Ci sono luoghi in cui l’aria si fa sottile, la fatica diventa un compagno costante e ogni passo richiede una decisione consapevole. È in questi scenari estremi che il confine tra uomo e montagna si assottiglia, e l’unico modo per avanzare è ascoltare il proprio corpo, rispettare la natura e accettare che ogni metro guadagnato è frutto di strategia, forza mentale e resistenza fisica.
Questo è stato il teatro dell’ultima impresa di Giovanni Mattiello, che insieme ad Andreas, suo compagno d’avventura, ha affrontato un viaggio al limite tra Cile e Argentina, con l’obiettivo di scalare e scendere in bicicletta dal Cerro Mercedario (6.720 m), un’impresa mai tentata prima.
Partiti da Santiago del Cile, Giovanni e Andreas hanno affrontato il Passo Los Libertadores per acclimatarsi prima di attraversare l’Argentina. Dopo una sosta a Barreal, hanno iniziato la vera spedizione con due giorni di fuoristrada fino a Laguna Blanca (3.000 m), base per l’ascensione al Cerro Mercedario.
Avanzando campo dopo campo tra condizioni sempre più estreme, hanno superato il campo base a 4.300 metri, affrontando poi le difficili tappe tra Pircas dos Indios (5.200 m) e Lo Jada (5.700 m). Il maltempo ha reso la salita ancora più dura, costringendoli ad anticipare l’attacco alla vetta.
Nella notte prima della salita finale, tra vento e neve incessanti, il riposo era impossibile. Ma quando, a mezzanotte, la luna ha illuminato il ghiaccio, Giovanni ha capito che era il momento di partire.
Scendere non è stato semplice. Con zaini da 25 kg sulle spalle, Giovanni e Andreas hanno attraversato ghiacciai e pietraie fino al campo base, dove i muli hanno recuperato l’attrezzatura. Da lì, l’ultimo tratto verso la civiltà è stato una corsa adrenalinica tra discese infinite e panorami che solo l’altitudine più estrema può offrire.

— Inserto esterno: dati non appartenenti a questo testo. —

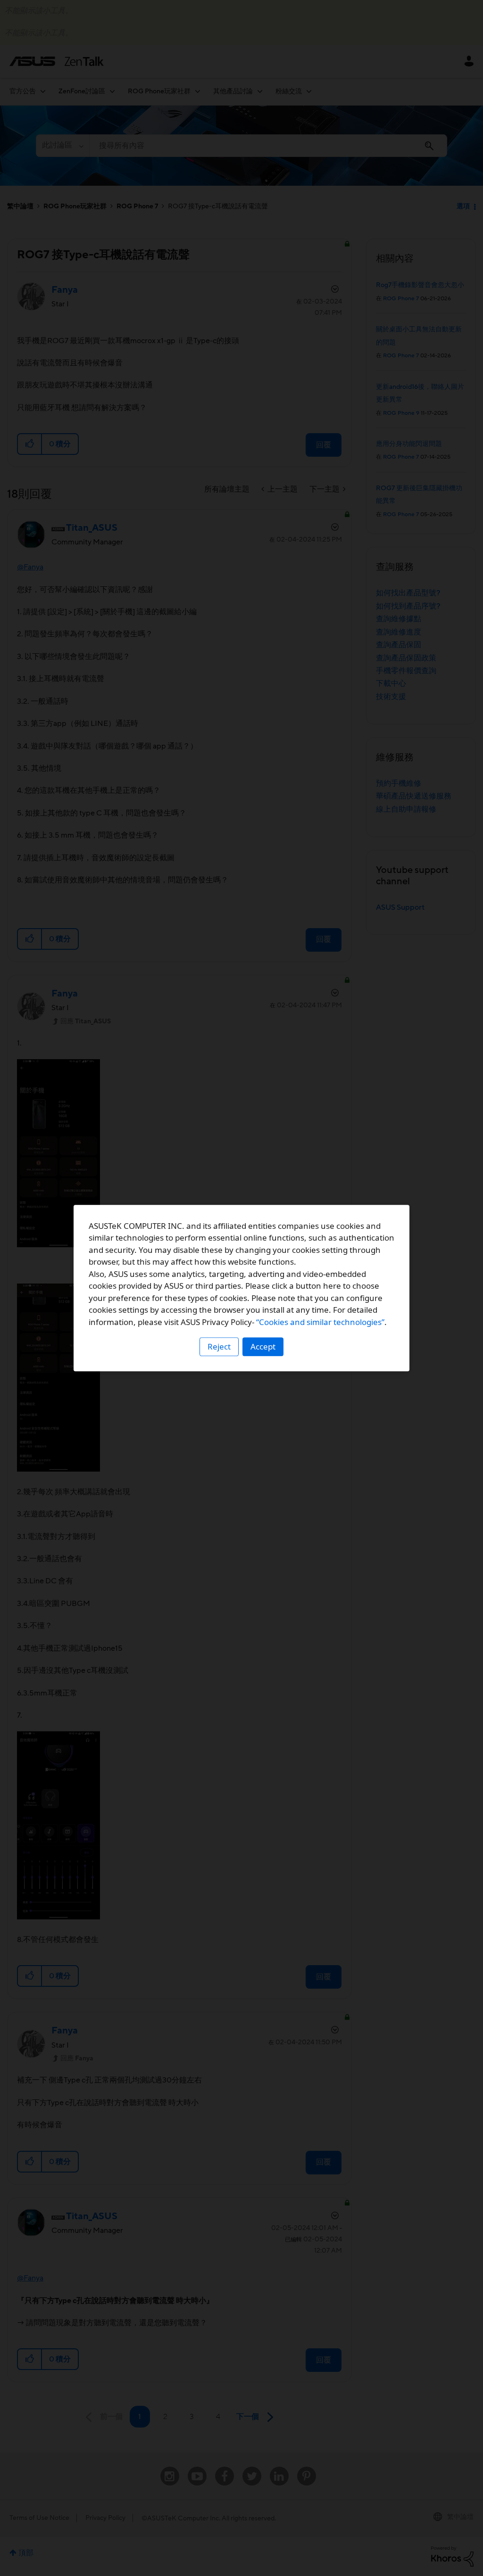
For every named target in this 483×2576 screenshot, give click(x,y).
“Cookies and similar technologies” (320, 1322)
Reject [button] (219, 1346)
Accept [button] (262, 1346)
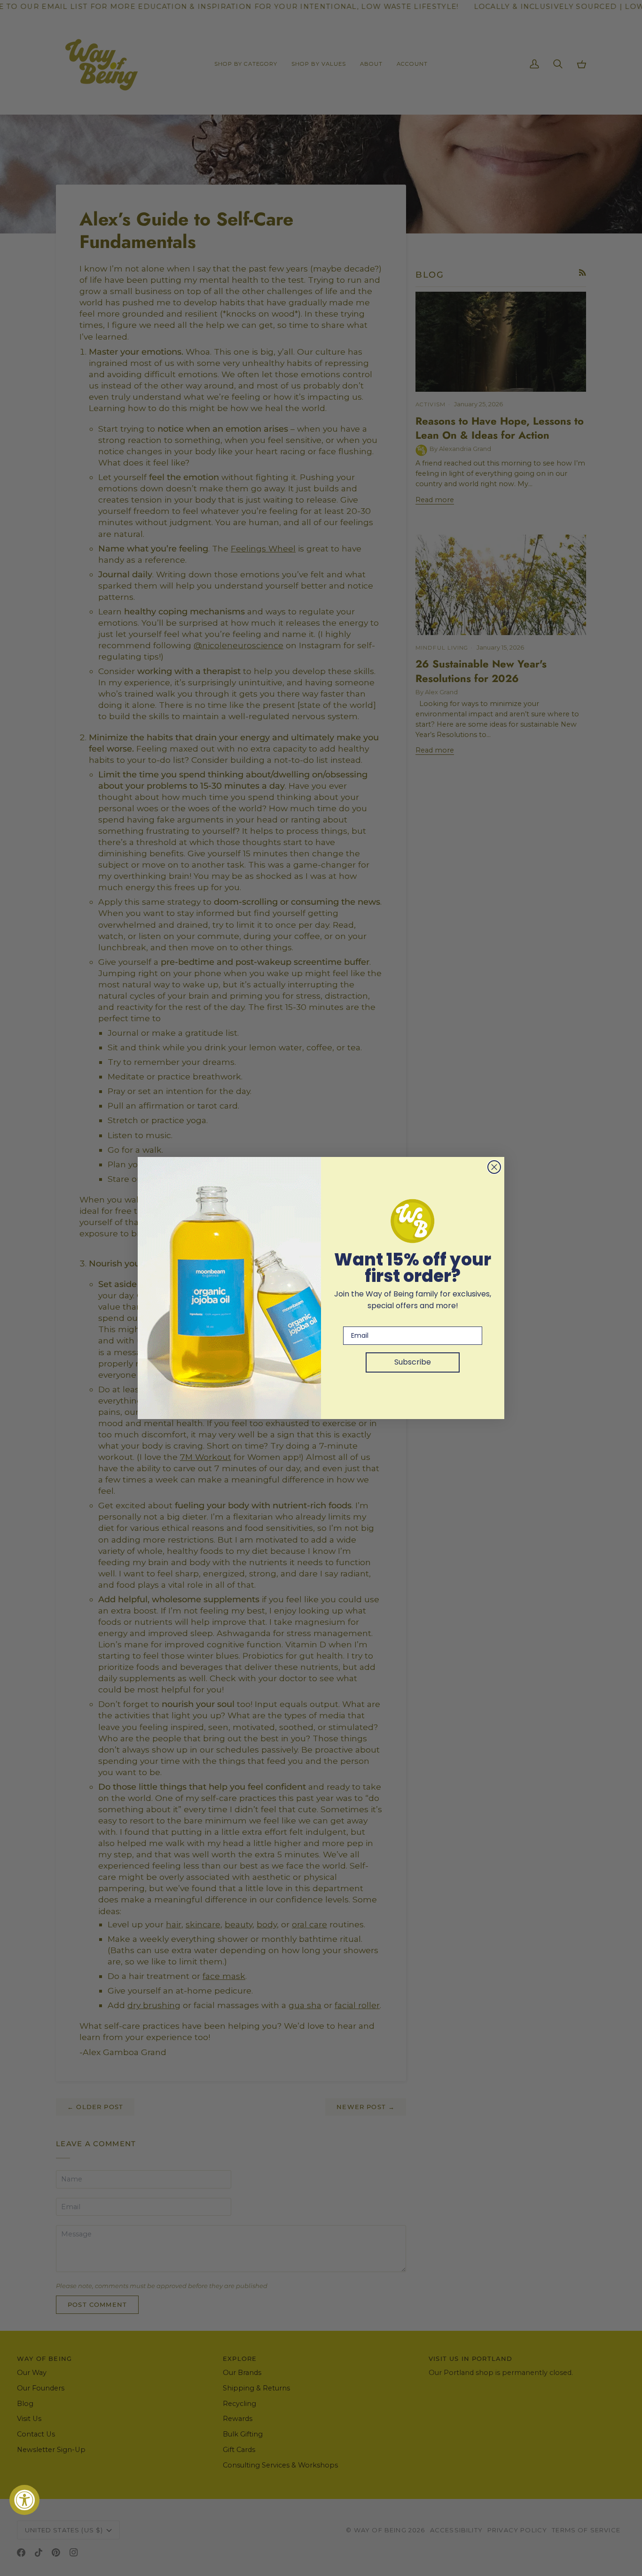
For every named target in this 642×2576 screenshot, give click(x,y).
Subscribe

Ma qualcosa è rimasto su quella montagna. La Crossfire Trail, bianca all’inizio, ha raccolto la polvere delle strade, le firme di chi ha incrociato il viaggio, le tracce di un’avventura che non si cancella.

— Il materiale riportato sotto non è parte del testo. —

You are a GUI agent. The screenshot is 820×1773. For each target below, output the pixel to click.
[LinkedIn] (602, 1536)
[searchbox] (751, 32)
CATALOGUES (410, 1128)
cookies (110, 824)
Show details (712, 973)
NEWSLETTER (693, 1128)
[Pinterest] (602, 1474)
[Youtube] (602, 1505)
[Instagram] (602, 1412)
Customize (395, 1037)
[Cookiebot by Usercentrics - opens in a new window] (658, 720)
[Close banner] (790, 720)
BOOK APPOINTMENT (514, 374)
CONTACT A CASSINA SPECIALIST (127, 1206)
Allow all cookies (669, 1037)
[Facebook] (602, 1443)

Questa non è stata solo un’impresa sportiva, ma una lezione di adattamento, strategia e rispetto per la montagna. In alta quota, l’errore più grande è la fretta: ogni passo deve essere pensato, ogni decisione pesa, ogni respiro conta.
La sfida più grande? Farsi piccoli di fronte all’immensità delle Ande e continuare a muoversi, un metro alla volta.